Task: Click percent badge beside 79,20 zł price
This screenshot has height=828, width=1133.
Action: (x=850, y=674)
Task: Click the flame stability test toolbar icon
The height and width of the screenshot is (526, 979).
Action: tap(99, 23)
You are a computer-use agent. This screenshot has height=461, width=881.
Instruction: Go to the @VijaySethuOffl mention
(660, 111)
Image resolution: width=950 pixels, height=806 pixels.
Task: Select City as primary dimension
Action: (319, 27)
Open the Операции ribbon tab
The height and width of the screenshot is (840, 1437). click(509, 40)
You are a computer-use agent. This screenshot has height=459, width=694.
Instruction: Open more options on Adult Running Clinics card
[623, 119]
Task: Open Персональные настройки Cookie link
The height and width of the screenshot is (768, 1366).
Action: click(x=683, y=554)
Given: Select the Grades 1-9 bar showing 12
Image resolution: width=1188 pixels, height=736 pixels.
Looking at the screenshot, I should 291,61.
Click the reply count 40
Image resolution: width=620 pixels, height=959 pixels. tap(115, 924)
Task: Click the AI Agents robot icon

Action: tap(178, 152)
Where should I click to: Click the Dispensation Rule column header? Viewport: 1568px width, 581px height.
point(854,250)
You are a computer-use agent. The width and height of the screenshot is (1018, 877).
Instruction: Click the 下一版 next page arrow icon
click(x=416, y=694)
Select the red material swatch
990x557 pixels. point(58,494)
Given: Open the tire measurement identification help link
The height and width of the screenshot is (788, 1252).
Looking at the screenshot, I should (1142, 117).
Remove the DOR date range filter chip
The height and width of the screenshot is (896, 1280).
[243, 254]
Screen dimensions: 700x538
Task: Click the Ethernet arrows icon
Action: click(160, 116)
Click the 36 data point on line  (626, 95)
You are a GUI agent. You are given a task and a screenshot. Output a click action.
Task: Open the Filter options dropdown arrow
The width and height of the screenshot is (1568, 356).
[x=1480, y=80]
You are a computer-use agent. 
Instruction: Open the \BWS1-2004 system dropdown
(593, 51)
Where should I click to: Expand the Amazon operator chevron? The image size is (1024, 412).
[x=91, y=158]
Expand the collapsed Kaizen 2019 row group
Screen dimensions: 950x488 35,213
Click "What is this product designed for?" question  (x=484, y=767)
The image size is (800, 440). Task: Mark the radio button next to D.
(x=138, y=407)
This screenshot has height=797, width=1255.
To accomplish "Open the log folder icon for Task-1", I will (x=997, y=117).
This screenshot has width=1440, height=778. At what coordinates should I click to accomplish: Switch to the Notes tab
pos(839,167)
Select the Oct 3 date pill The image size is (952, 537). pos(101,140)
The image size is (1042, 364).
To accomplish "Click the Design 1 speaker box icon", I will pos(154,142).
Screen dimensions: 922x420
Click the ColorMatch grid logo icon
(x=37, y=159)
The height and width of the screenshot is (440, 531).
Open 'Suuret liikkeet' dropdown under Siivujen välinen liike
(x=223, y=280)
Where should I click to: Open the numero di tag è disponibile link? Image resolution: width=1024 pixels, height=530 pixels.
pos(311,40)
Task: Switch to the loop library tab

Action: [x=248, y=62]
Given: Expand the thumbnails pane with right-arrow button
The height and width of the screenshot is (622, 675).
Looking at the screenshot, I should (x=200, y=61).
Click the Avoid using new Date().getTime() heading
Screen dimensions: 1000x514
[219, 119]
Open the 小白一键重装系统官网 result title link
◆ ◆ ◆
YOUR OBJECTIVE: Starting at the line that contains "Where should I click to: Open", retype each line through the end of the listing above and nothing else.

WRITTEN RESPONSE:
Where should I click to: Open the numero di tag è disponibile link? Image resolution: width=1024 pixels, height=530 pixels.
pos(311,40)
Task: Switch to the loop library tab

Action: [x=248, y=62]
Given: Expand the thumbnails pane with right-arrow button
The height and width of the screenshot is (622, 675).
Looking at the screenshot, I should (x=200, y=61).
Click the Avoid using new Date().getTime() heading
Screen dimensions: 1000x514
[219, 119]
Open the 小白一键重装系统官网 result title link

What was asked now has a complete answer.